-------- The data --------

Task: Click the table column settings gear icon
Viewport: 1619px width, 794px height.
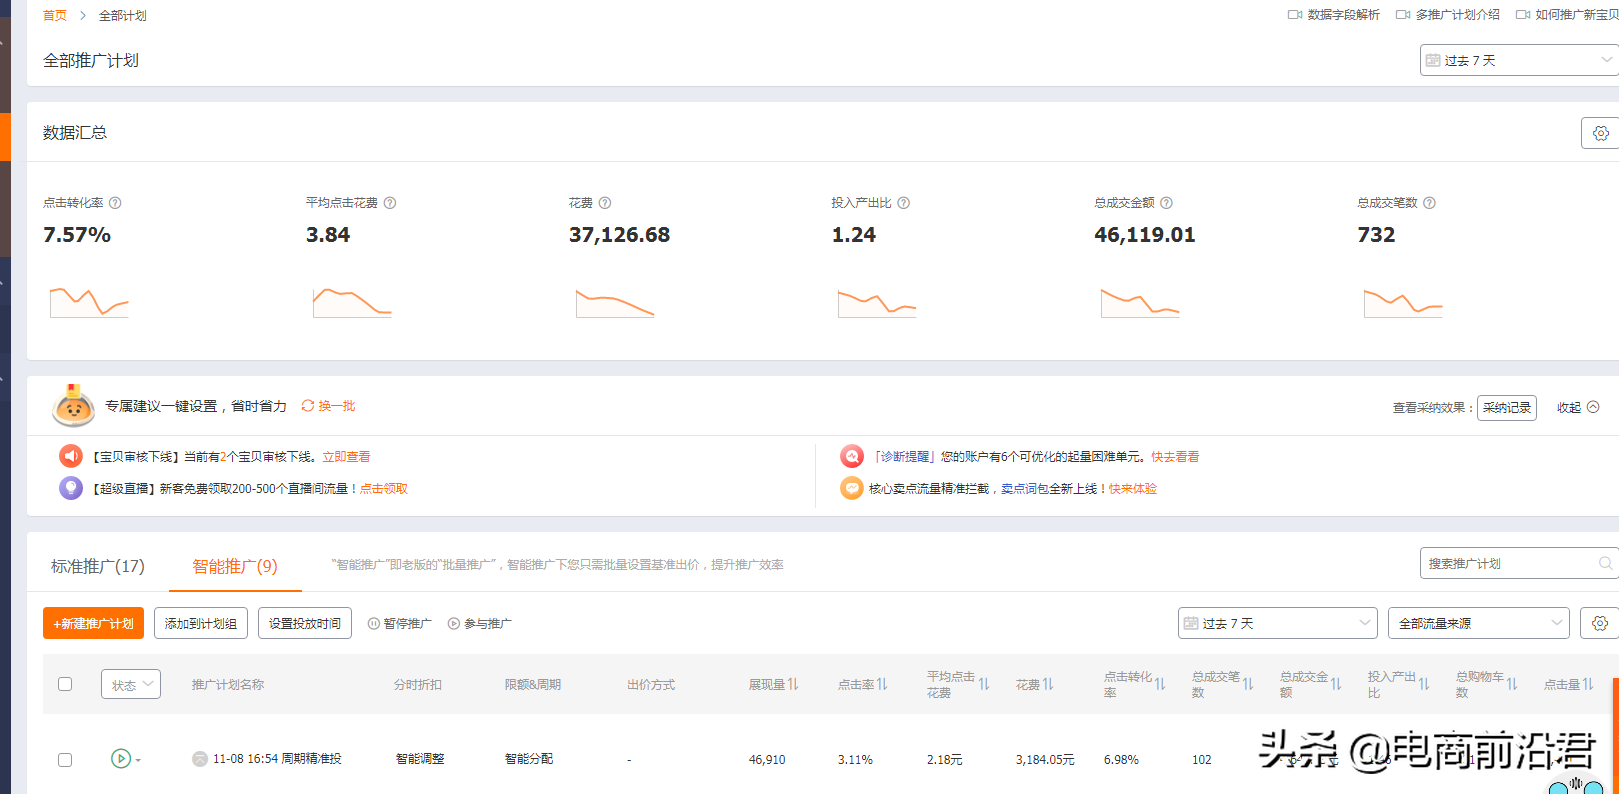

--------
-------- The data --------

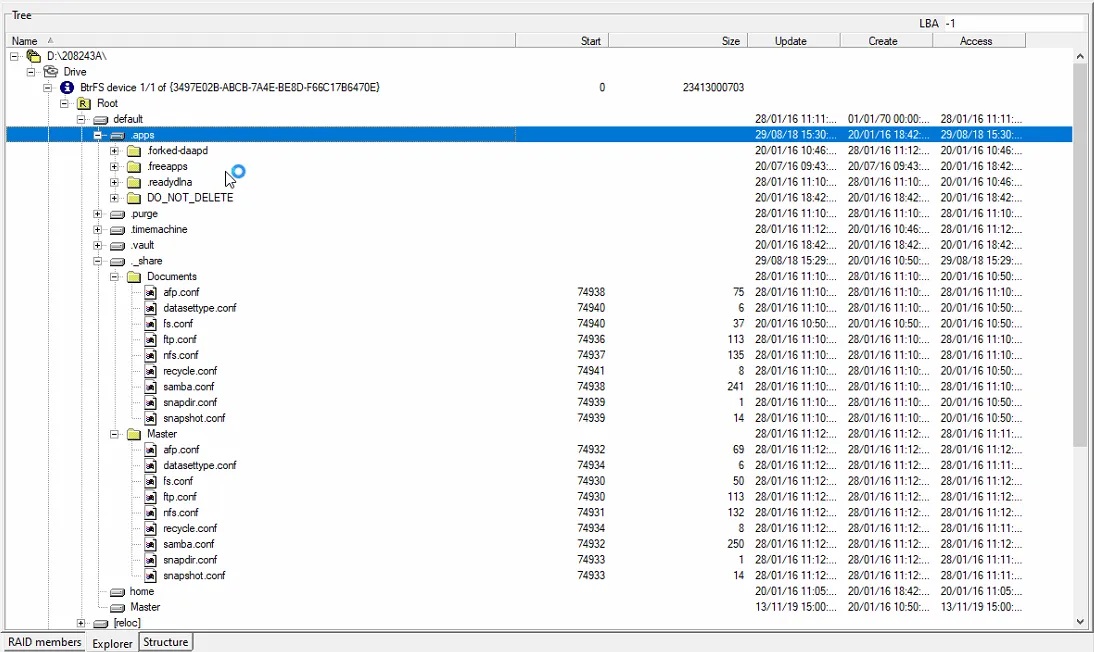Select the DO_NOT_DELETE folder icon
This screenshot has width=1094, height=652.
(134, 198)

--------

**Directions for this task**
Would you please copy, word for word, everything above from the line containing "Task: Click the" down to the line containing "Viewport: 1619px width, 794px height.", those two lines included?

**Problem solution**
Task: Click the table column settings gear icon
Viewport: 1619px width, 794px height.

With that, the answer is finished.